**WORK REQUEST**
In the data below, how many lines contain the string "Ruth"? Give only the figure.

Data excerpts
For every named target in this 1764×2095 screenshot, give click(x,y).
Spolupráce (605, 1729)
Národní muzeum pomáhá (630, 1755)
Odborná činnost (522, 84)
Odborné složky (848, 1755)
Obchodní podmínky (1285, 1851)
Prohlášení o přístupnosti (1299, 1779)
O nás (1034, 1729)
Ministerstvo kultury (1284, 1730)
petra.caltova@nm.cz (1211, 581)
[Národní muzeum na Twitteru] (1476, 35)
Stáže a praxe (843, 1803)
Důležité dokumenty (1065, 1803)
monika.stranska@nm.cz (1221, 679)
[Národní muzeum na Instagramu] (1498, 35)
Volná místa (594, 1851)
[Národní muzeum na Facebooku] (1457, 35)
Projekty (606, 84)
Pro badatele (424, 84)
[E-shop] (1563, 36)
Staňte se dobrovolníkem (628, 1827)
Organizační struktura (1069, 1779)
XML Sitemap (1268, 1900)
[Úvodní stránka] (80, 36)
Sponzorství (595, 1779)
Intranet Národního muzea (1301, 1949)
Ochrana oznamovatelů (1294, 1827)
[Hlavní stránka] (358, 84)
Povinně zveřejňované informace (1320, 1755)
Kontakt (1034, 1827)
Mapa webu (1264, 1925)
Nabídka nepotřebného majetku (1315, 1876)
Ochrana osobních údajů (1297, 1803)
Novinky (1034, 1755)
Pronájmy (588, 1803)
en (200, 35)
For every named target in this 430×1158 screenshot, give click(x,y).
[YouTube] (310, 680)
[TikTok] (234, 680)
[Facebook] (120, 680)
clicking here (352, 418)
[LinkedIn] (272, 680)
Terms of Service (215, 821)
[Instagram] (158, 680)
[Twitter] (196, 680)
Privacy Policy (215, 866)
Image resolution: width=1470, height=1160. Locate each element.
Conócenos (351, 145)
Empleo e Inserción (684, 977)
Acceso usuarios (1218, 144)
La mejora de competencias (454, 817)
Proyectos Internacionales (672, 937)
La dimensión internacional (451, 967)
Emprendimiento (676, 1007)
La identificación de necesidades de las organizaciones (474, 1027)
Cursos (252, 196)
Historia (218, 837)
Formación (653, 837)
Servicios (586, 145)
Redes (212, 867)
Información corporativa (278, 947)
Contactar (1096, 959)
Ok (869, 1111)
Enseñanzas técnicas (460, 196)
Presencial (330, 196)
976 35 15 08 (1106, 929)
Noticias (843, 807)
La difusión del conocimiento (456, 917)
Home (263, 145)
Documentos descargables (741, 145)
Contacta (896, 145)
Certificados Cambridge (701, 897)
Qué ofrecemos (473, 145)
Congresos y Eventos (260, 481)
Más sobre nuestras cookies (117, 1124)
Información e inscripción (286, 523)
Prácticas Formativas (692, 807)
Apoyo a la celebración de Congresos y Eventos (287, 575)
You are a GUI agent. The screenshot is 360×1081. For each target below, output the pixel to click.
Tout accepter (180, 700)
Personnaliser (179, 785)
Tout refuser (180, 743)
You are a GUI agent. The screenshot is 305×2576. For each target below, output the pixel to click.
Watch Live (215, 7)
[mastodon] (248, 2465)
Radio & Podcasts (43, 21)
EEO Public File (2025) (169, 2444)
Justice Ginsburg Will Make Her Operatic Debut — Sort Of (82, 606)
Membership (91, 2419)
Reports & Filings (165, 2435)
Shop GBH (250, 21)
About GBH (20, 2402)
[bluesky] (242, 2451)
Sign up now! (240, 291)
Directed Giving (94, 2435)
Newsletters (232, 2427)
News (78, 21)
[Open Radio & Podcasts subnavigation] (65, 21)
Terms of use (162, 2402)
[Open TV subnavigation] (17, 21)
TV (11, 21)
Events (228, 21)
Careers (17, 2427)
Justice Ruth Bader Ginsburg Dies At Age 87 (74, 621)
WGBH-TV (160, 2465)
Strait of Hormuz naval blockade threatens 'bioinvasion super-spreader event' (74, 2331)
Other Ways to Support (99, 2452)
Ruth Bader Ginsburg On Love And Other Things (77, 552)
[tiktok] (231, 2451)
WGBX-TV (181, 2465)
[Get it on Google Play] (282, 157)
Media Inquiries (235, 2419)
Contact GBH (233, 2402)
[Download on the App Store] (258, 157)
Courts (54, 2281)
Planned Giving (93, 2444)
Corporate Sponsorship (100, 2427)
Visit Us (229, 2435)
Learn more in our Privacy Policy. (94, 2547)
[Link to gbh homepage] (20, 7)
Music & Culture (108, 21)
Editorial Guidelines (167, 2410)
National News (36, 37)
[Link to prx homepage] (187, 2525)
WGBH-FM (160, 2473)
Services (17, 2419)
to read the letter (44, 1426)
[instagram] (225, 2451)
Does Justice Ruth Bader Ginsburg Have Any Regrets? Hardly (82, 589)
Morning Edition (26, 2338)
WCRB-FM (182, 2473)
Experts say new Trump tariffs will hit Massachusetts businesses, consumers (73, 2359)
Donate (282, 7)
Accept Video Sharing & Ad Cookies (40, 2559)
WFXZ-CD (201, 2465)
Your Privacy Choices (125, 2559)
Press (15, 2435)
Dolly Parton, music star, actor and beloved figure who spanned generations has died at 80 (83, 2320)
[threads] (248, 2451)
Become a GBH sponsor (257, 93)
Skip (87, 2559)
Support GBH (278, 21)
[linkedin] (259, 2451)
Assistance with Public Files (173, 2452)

**YOUR SOLUTION**
3